- _Consigna A_: Según el texto sobre Masca, ¿qué picos sirven de cronómetros del lugar?
- _Consigna B_: Transcribe literalmente el fragmento del texto sobre Masca que va desde "Amanece en Masca. Haces" hasta "ellas les sobra.".
======== Texto de lectura ========
Amanece en Masca

Amanece en Masca. Los gallos cantan en la mañana fresca, en el valle cerrado que dominan las cimas. En Masca no hay relojes.

Teno, años 50

Amanece en Masca. Los gallos cantan en la mañana fresca, en el valle cerrado que dominan las cimas. En Masca no hay relojes. Los picos, el Guelgue, la Fortaleza, el Cherfe, son los cronómetros del lugar. Cuando el Sol aparece sobre uno de ellos es ya la hora de ponerse a la faena mañanera; si el rayo de luz salta por encima de otro, es que ha llegado el momento de sentarse, descansar y comer; si la sombra del risco es perpendicular, quiere decir que las bestias deben prepararse para la noche, que los campos tienen que tender sus espigas para el descanso nocturno; significa que el momento de morir un poco con la cabeza en la almohada tiene el turno siguiente del día de las veinticuatro horas. En Masca no hay relojes mecánicos, ni de agua ni de viento, sólo hay relojes de Sol, de los que fabrica la naturaleza.

Amanece en Masca. Haces brillantes de luz, como alargadas y punzantes lanzas de fuego se abren camino barranco abajo, chocando y rebotando de pared en pared de las oscuras murallas del cañón. El silencio se despierta con el campanilleo de las esquilas y el murmullo de los artificiales arroyuelos que bajan encajonados entre muros de piedra, cortes en la arcilla y tajos en el pedregal. Las ranas ya no croan. Inician las golondrinas sus cacerías aéreas describiendo giros de negritud contra el azul del cielo. Las cabras balan para que, manos cariñosas, obtengan de sus ubres el néctar blanco que a ellas les sobra.
======== Datos proporcionados ========
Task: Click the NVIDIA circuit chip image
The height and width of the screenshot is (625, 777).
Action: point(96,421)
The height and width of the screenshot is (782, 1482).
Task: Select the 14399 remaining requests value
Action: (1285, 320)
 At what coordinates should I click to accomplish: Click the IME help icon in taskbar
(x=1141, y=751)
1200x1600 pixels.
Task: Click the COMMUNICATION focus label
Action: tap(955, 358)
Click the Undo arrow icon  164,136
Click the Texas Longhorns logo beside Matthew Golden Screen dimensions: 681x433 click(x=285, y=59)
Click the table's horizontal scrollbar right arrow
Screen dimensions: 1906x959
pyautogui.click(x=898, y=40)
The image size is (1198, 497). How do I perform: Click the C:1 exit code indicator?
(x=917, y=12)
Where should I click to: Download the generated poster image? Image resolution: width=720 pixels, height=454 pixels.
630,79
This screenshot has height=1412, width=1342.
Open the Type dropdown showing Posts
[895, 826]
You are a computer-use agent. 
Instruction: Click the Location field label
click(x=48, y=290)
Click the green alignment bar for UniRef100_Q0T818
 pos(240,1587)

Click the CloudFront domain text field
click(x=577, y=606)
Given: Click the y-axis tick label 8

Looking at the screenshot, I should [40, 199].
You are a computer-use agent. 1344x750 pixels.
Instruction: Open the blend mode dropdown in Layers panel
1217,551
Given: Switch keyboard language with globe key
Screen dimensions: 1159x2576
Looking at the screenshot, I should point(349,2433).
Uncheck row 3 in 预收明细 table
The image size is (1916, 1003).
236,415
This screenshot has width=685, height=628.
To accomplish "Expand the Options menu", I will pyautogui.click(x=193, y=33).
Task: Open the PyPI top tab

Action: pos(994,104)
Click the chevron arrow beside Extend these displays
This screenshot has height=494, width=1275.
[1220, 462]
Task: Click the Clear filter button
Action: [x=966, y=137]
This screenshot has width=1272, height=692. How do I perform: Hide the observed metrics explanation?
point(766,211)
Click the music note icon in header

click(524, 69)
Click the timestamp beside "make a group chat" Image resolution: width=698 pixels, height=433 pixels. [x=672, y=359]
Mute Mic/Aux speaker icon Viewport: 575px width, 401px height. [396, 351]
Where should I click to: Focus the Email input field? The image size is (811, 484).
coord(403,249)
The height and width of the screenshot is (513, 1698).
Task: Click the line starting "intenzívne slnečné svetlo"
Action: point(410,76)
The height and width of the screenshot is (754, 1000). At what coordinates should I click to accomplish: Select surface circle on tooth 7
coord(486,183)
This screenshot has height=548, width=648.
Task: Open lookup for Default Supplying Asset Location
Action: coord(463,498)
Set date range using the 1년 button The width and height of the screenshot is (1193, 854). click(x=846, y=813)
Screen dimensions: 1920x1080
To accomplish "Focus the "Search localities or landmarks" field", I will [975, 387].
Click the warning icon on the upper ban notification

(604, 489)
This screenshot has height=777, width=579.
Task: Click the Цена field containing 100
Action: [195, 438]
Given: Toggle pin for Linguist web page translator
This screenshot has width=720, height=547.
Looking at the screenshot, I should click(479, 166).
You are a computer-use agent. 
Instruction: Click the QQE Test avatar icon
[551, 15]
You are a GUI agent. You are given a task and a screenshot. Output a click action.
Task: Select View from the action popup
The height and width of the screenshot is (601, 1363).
========
- _Solución A_: El Guelgue, la Fortaleza y el Cherfe.

- _Solución B_:
Amanece en Masca. Haces brillantes de luz, como alargadas y punzantes lanzas de fuego se abren camino barranco abajo, chocando y rebotando de pared en pared de las oscuras murallas del cañón. El silencio se despierta con el campanilleo de las esquilas y el murmullo de los artificiales arroyuelos que bajan encajonados entre muros de piedra, cortes en la arcilla y tajos en el pedregal. Las ranas ya no croan. Inician las golondrinas sus cacerías aéreas describiendo giros de negritud contra el azul del cielo. Las cabras balan para que, manos cariñosas, obtengan de sus ubres el néctar blanco que a ellas les sobra.